Sabrina Huth bricht in diesem Abschnitt ihrer Arbeit, dabei ganz von ihrem Material geleitet, aus der abendländischen Ontologie aus und in eine Freiheit tanzenden Denkens ein, die ihresgleichen sucht. Ihrezusammenschauende Analyse ist so sensibel wie plausibel – und sie ist phänomenologisch in dem guten Sinn, dass hier scheinbar Triviales durch fokussierte Betrachtung so weit angehoben wird, dass es erkenntnismäßig wieder zu knistern beginnt.

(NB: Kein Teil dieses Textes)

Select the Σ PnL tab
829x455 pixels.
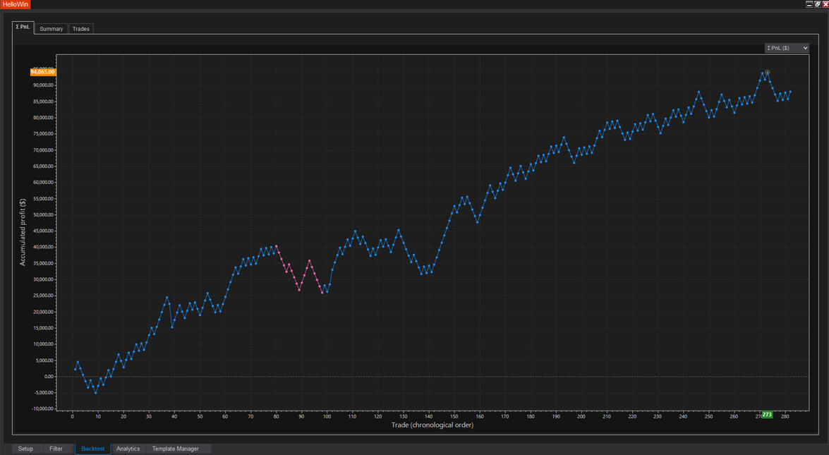click(x=23, y=28)
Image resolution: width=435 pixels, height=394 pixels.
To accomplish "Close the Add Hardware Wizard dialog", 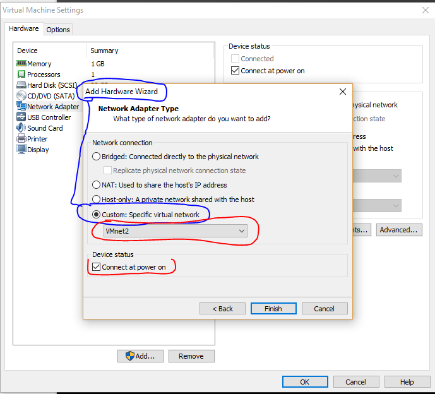I will click(x=343, y=92).
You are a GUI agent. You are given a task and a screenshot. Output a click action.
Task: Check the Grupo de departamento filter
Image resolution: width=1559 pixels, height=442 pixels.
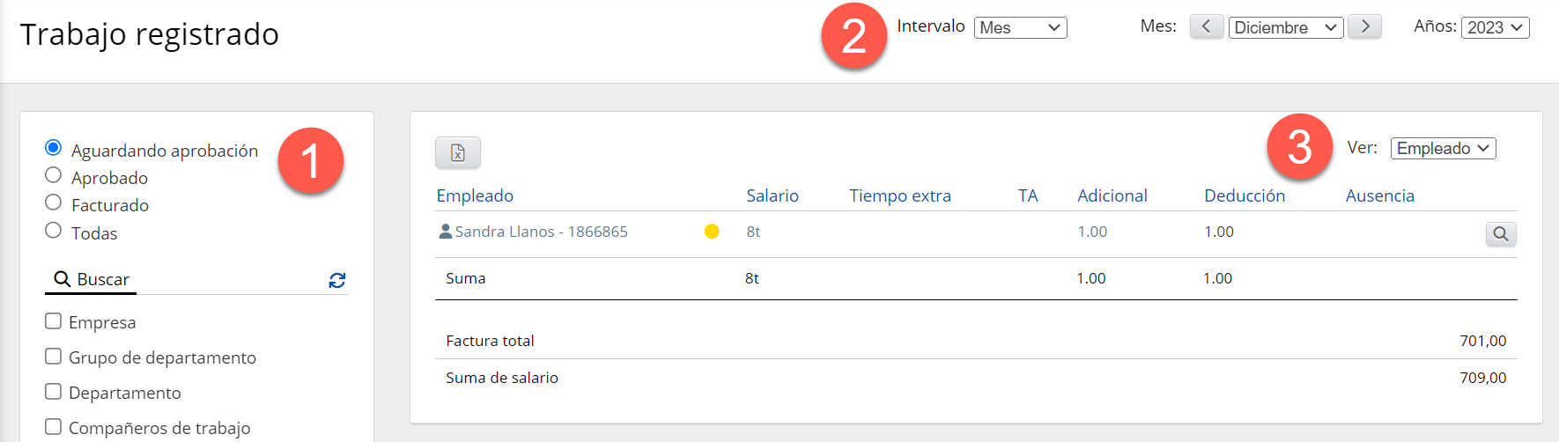coord(53,357)
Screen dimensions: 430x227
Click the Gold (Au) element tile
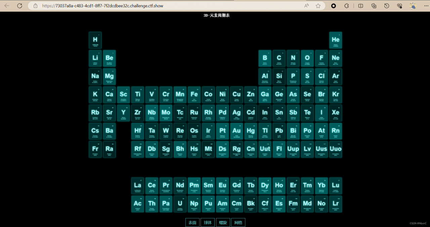[237, 131]
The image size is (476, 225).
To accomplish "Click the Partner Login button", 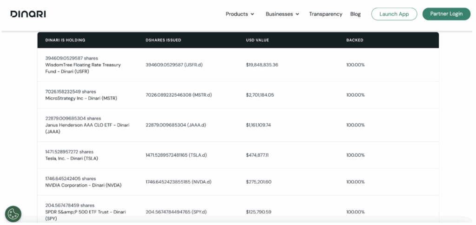I will tap(446, 14).
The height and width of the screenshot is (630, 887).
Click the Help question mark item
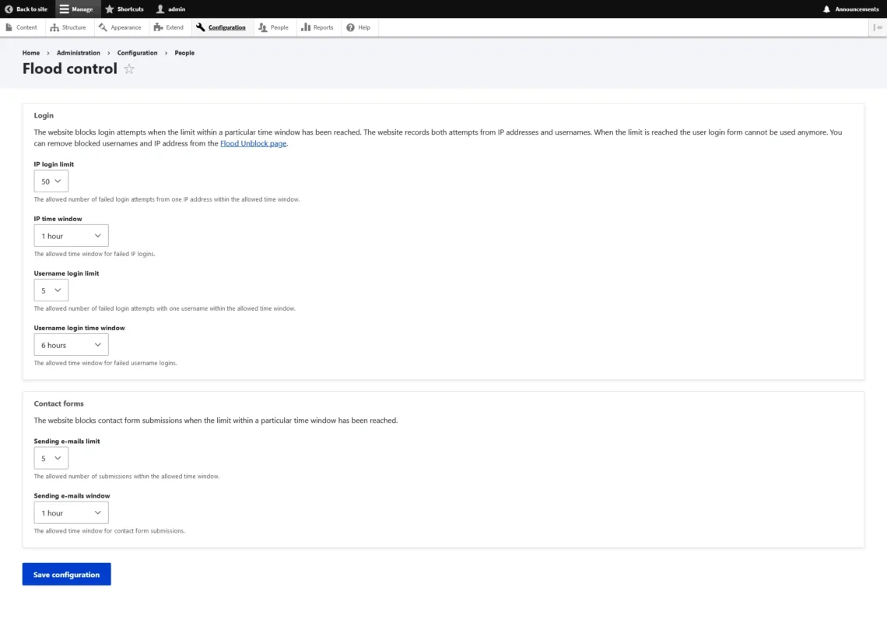[x=358, y=27]
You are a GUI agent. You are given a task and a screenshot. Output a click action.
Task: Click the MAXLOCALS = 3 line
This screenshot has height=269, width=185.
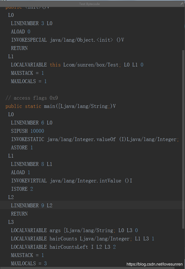[29, 263]
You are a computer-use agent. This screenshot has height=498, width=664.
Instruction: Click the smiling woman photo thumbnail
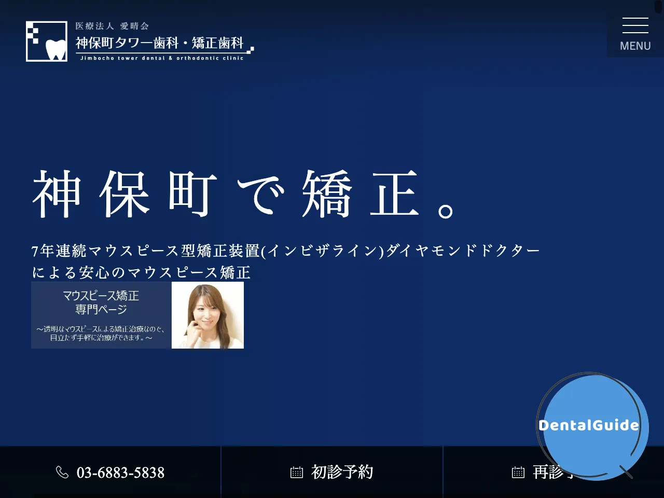207,315
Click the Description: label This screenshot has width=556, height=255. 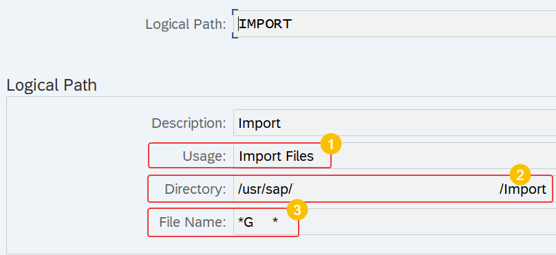coord(189,123)
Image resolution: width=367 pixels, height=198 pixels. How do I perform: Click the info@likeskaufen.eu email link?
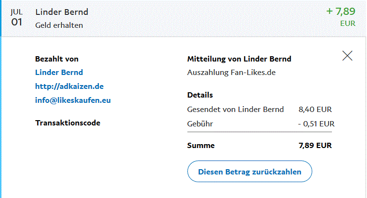point(73,100)
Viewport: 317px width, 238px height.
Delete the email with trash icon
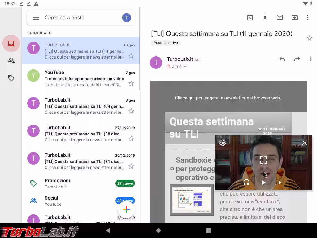tap(265, 18)
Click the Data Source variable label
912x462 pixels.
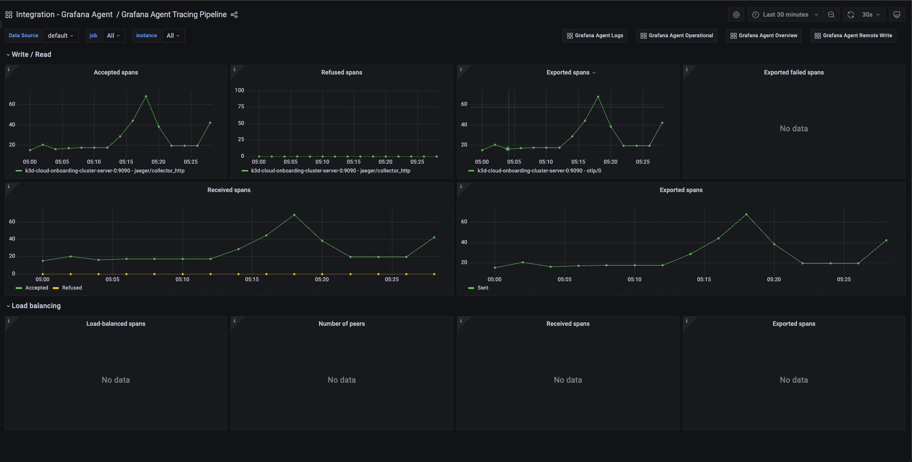point(23,35)
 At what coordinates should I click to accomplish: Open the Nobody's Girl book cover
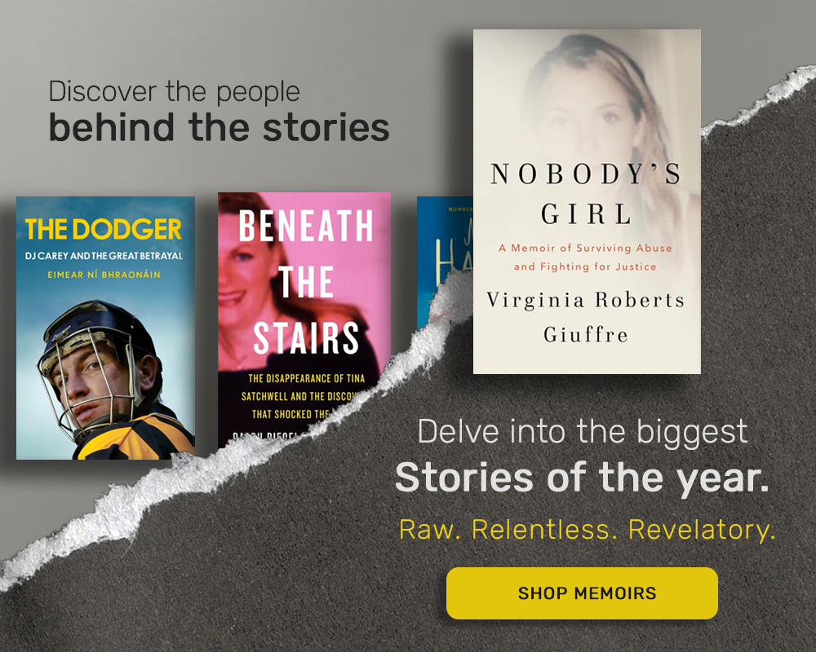click(587, 201)
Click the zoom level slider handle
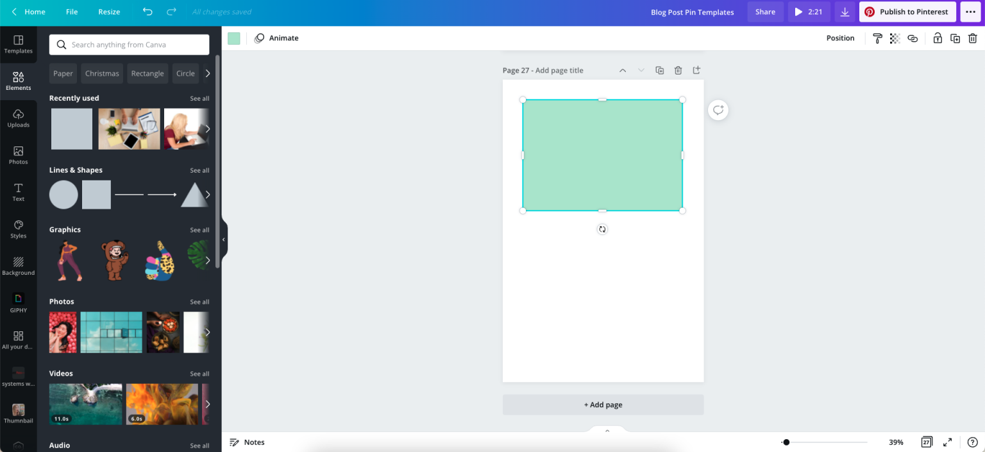The height and width of the screenshot is (452, 985). point(786,442)
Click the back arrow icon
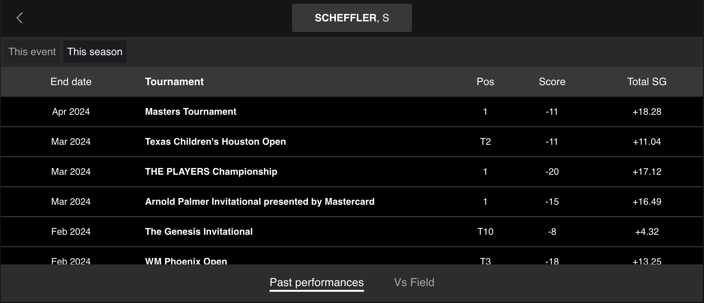Viewport: 704px width, 303px height. click(20, 18)
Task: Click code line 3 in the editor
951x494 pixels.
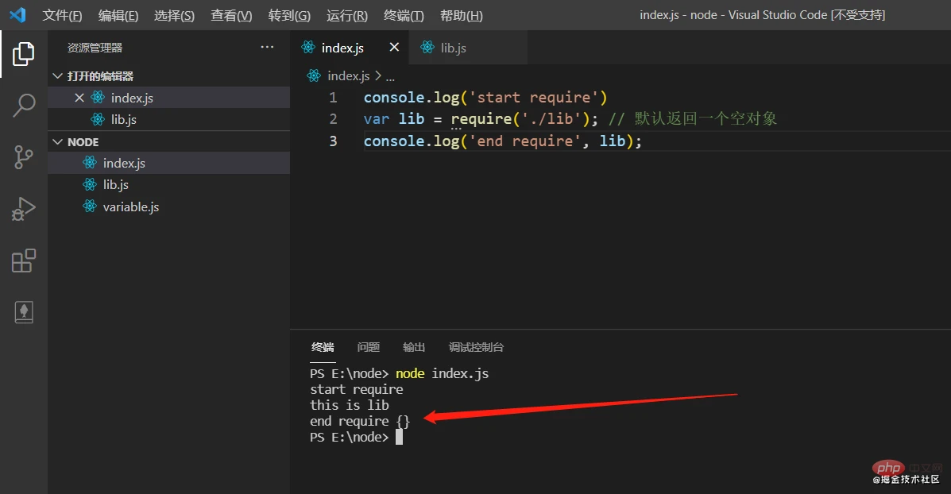Action: point(502,141)
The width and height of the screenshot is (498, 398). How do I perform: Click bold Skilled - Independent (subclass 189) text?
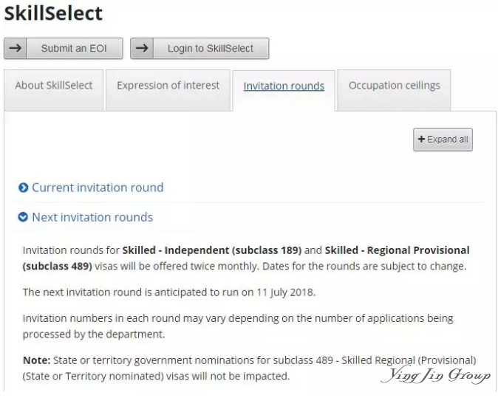(x=212, y=250)
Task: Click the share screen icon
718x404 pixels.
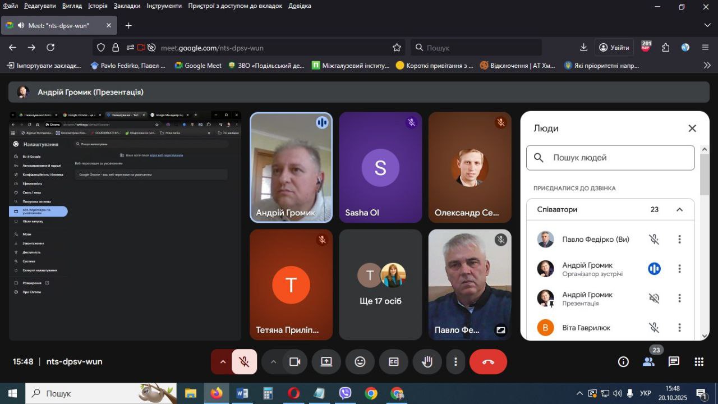Action: [x=326, y=362]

Die Herausforderungen, die mit der Explikation der gelebten Erfahrung – grundsätzlich und im Rahmen dieser Forschungsarbeit – verbunden sind, diskutiert und reflektiert die Autorin im Kapitel V eingebunden in einen method(olog)ischen Diskurs um introspektive Forschungsmethoden. Ihr Fazit: Um das volle Potential an systematisch erhobenen ‚Innensichten‘ auszuschöpfen, gilt es vorhandene introspektive Instrumentarien feinzujustieren und in unterschiedlichen Forschungsfeldern zu erproben, anstelle in tradierten Vorurteilen zu verharren. Die vorliegende Studie zur gelebten Erfahrung von CI-TänzerInnen liefert jedenfalls einen eindeutigen Beleg für die Produktivität eines derartigen Ansetzens.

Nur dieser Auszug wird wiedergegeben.